▸ **Lesetext**
23.09.2018
25. Sonntag im Jahreskreis (A)
Wir leben in einer Leistungsgesellschaft, in einer Zeit, in der man den Wert des Menschen nach dem bemisst, was er zu leisten vermag. Doch kann Leistung wirklich den Wert und die Würde eines Menschen erzeigen?
Müssen wir dann nicht aus der Wertskala unseres Lebens streichen die Kinder, die noch nicht fähig und die Alten und Behinderten, die nicht mehr fähig sind, eine Leistung zu vollbringen?
Von der Leistung und dem Lohn dafür spricht das heutige Evangelium, das unserer Arbeitswelt entnommen ist.

▸ **Ziel**
Schreiben Sie aus dem Lesetext oben die Stelle von „Müssen wir dann“ bis „Arbeitswelt entnommen ist.“ wortgetreu ab.

▸ **Auszug aus Datensätzen**

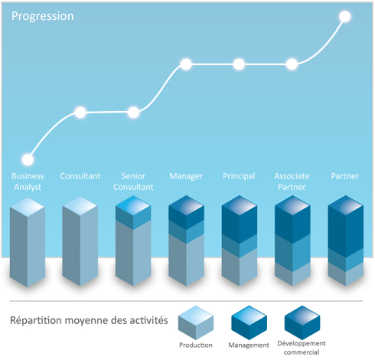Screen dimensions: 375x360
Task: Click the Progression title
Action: pos(43,16)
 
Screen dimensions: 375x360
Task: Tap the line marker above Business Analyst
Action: pos(28,160)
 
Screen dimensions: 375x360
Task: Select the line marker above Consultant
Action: pos(80,113)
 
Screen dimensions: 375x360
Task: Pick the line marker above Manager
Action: pos(186,64)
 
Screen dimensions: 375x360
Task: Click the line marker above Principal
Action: pos(239,64)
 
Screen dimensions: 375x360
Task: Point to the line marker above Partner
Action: pos(345,17)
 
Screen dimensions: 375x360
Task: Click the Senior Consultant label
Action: pos(133,182)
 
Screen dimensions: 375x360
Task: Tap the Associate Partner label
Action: pos(292,182)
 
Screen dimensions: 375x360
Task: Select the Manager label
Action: pos(186,176)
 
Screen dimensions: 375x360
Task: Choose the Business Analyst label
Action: pos(28,182)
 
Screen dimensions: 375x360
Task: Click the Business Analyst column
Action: pos(28,242)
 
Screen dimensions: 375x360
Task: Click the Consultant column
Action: pos(80,241)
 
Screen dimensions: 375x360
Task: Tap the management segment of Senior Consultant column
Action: pos(133,213)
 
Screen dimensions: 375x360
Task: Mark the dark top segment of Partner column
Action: pos(346,227)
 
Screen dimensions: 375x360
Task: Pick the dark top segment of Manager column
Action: pos(186,212)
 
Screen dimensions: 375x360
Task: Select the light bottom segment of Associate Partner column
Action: pos(292,274)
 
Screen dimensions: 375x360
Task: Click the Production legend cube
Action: pos(196,322)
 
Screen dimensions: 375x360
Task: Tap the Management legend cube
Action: pos(249,322)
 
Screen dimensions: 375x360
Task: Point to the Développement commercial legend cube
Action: pos(302,322)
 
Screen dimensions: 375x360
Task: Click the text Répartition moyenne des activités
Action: pos(89,320)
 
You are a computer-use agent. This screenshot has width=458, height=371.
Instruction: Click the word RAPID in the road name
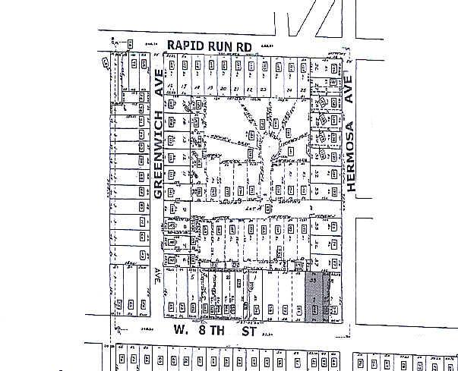(x=185, y=46)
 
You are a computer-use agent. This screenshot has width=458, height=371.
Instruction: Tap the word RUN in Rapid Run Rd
(x=220, y=46)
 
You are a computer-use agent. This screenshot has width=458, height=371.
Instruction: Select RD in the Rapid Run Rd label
(x=244, y=46)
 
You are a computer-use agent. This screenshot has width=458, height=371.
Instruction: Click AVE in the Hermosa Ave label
(x=350, y=90)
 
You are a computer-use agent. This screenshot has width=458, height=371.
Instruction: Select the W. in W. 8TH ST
(x=178, y=330)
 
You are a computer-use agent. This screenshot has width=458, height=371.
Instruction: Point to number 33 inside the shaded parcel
(x=314, y=280)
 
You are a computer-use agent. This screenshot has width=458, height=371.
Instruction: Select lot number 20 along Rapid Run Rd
(x=223, y=89)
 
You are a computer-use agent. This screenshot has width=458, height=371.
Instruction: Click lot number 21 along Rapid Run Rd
(x=236, y=89)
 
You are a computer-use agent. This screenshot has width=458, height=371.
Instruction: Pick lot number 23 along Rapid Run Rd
(x=263, y=89)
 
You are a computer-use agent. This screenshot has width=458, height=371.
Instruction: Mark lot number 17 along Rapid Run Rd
(x=184, y=89)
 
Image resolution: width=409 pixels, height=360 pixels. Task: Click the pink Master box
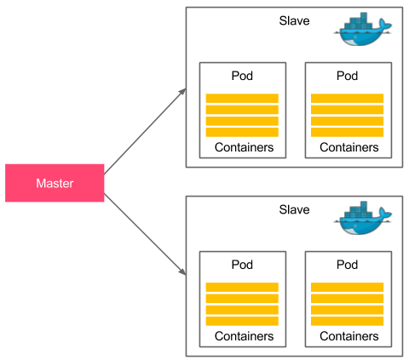pyautogui.click(x=55, y=183)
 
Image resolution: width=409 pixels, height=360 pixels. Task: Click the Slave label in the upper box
pyautogui.click(x=294, y=20)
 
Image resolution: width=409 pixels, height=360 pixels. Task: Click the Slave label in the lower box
pyautogui.click(x=294, y=209)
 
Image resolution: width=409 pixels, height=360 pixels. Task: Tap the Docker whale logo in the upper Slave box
pyautogui.click(x=363, y=29)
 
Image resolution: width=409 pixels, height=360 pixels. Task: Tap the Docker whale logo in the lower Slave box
pyautogui.click(x=363, y=218)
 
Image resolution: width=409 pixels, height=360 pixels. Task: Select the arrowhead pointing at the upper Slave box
pyautogui.click(x=182, y=92)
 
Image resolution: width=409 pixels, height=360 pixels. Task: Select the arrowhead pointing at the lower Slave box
pyautogui.click(x=182, y=271)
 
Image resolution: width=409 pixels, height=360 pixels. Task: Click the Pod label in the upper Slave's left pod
pyautogui.click(x=242, y=76)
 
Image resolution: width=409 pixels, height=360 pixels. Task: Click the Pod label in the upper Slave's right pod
pyautogui.click(x=347, y=76)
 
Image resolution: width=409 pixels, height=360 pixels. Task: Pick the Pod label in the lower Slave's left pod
pyautogui.click(x=242, y=265)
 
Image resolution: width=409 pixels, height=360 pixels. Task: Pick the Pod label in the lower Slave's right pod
pyautogui.click(x=347, y=265)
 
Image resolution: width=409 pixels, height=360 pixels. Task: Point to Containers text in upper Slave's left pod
pyautogui.click(x=244, y=147)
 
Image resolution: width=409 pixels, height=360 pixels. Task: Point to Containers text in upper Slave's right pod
pyautogui.click(x=349, y=147)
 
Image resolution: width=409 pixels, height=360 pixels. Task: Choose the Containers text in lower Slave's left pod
pyautogui.click(x=244, y=336)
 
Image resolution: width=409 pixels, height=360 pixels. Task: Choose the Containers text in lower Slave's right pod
pyautogui.click(x=349, y=336)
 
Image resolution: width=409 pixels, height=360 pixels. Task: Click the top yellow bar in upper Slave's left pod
pyautogui.click(x=242, y=98)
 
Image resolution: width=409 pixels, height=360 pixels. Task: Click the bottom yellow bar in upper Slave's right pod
pyautogui.click(x=347, y=132)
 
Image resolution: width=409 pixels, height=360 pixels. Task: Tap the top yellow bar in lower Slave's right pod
pyautogui.click(x=347, y=287)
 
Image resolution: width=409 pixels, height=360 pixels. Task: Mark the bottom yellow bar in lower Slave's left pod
pyautogui.click(x=242, y=321)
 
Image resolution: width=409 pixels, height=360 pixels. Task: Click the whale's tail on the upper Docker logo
pyautogui.click(x=385, y=25)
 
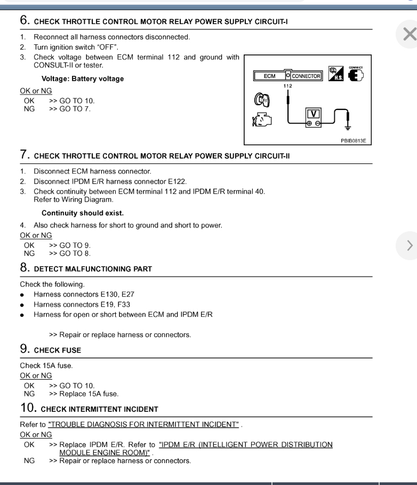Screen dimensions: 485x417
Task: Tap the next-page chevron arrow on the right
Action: pyautogui.click(x=409, y=246)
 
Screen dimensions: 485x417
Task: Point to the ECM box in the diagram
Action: pyautogui.click(x=270, y=76)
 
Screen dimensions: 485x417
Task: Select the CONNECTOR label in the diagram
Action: pyautogui.click(x=306, y=76)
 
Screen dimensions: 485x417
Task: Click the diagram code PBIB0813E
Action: pyautogui.click(x=354, y=140)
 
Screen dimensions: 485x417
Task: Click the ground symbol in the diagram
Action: pyautogui.click(x=348, y=127)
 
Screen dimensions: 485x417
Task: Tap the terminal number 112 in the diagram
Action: pyautogui.click(x=287, y=85)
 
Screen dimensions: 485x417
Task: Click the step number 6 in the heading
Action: pyautogui.click(x=25, y=20)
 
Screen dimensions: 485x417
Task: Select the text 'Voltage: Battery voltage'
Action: pyautogui.click(x=82, y=79)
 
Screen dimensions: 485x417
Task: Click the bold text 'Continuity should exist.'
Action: pyautogui.click(x=82, y=213)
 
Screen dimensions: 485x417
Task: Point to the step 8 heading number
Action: pyautogui.click(x=25, y=268)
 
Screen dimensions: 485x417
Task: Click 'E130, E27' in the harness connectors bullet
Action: pyautogui.click(x=118, y=294)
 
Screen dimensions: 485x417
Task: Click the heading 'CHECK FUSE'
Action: pyautogui.click(x=58, y=350)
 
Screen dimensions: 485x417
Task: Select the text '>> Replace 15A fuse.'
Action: pyautogui.click(x=84, y=394)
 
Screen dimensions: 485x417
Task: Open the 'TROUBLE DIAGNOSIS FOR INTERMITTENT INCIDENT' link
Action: pyautogui.click(x=143, y=425)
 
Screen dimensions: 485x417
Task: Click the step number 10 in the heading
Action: pyautogui.click(x=28, y=409)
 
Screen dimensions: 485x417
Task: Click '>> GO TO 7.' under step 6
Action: pyautogui.click(x=70, y=108)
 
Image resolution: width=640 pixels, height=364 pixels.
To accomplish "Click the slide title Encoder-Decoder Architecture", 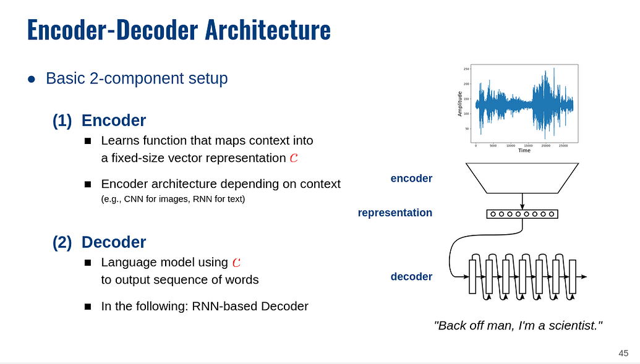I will [179, 30].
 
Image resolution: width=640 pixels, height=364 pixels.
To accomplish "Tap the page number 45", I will [623, 353].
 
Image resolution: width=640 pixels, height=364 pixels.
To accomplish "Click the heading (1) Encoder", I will [99, 121].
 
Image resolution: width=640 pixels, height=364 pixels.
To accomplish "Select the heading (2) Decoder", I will [99, 242].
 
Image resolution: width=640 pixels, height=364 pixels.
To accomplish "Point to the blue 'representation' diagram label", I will [395, 213].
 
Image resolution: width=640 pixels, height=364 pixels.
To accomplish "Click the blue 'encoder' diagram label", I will [411, 179].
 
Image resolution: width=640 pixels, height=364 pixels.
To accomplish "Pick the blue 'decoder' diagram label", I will [411, 276].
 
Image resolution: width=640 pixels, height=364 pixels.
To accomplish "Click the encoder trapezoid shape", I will [522, 178].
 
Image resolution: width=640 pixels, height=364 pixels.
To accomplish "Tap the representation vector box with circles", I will [522, 214].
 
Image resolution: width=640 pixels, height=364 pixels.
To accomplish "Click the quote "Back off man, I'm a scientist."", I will [518, 325].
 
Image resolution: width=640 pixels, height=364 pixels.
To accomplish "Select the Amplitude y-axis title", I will [459, 104].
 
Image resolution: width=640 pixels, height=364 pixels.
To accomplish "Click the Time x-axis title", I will [524, 150].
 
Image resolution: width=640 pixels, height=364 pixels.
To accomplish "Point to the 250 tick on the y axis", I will [467, 69].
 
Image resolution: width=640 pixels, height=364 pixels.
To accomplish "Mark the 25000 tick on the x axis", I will [563, 146].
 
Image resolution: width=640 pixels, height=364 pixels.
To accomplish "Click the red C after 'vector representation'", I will [294, 158].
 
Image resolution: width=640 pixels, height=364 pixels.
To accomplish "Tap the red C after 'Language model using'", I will [236, 263].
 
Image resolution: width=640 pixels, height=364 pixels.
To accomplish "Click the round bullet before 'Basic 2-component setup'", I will [32, 79].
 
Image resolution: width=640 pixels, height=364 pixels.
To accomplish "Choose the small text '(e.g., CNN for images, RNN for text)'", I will [173, 199].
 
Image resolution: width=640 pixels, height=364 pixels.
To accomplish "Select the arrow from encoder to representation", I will [522, 201].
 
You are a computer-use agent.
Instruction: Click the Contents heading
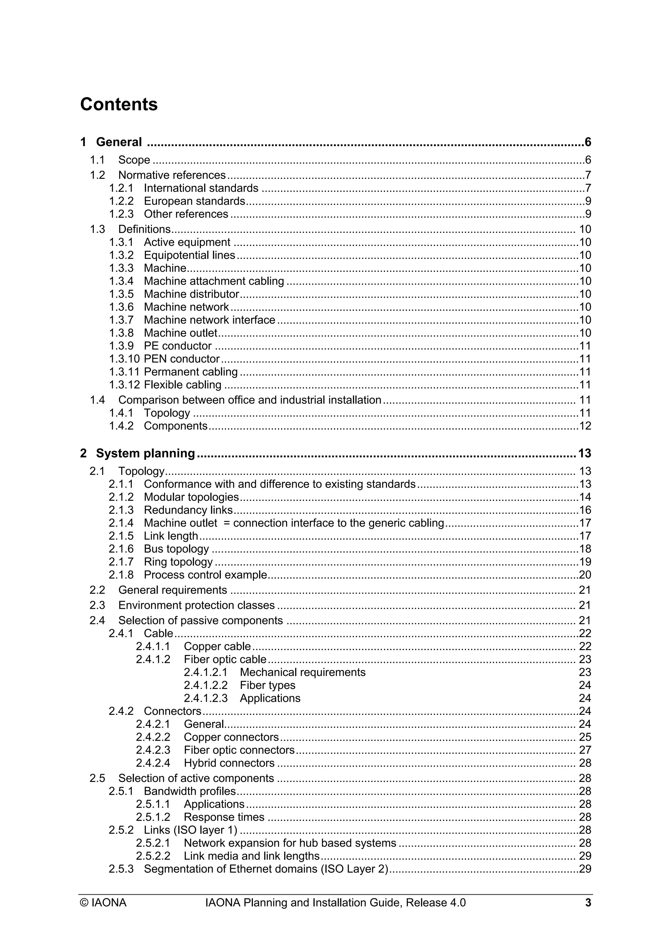[119, 104]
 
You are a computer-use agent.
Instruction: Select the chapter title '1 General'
[111, 142]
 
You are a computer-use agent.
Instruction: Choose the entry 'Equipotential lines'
[189, 255]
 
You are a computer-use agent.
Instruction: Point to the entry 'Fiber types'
[267, 685]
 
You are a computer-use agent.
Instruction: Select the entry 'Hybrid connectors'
[229, 763]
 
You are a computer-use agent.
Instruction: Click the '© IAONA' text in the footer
[103, 903]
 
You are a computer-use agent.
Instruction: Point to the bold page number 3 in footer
[588, 903]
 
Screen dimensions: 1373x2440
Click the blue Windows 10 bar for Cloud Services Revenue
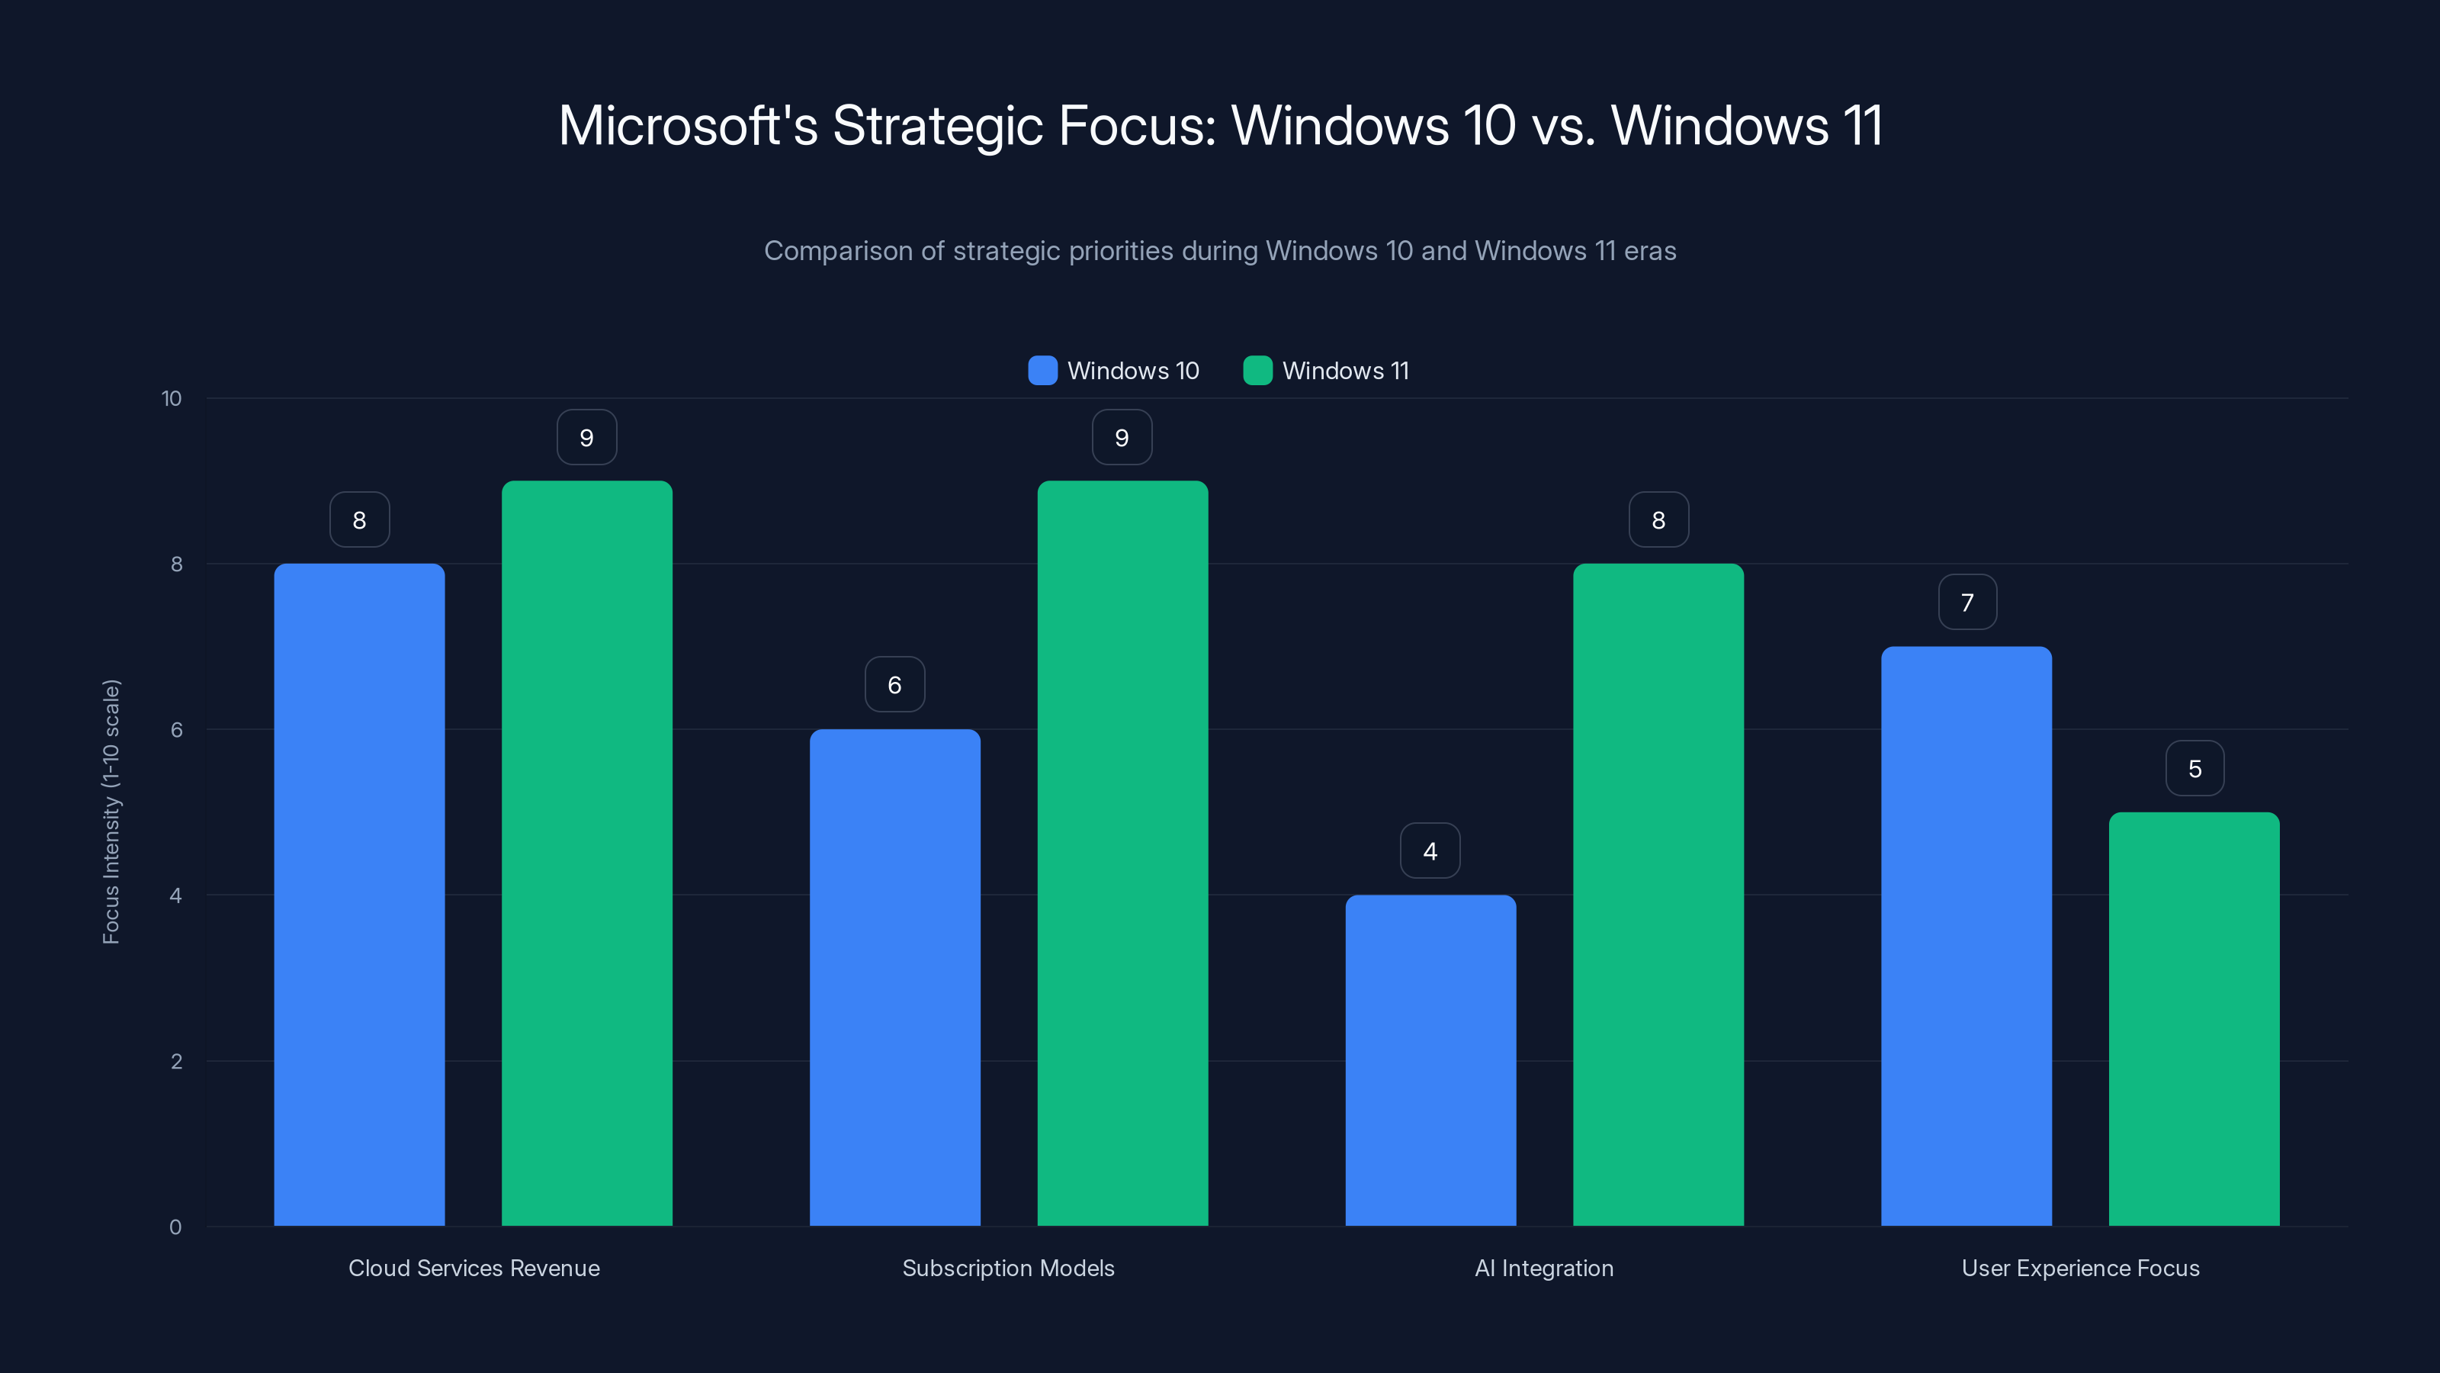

▸ **Lösung der Aufgabe**
Müssen wir dann nicht aus der Wertskala unseres Lebens streichen die Kinder, die noch nicht fähig und die Alten und Behinderten, die nicht mehr fähig sind, eine Leistung zu vollbringen?
Von der Leistung und dem Lohn dafür spricht das heutige Evangelium, das unserer Arbeitswelt entnommen ist.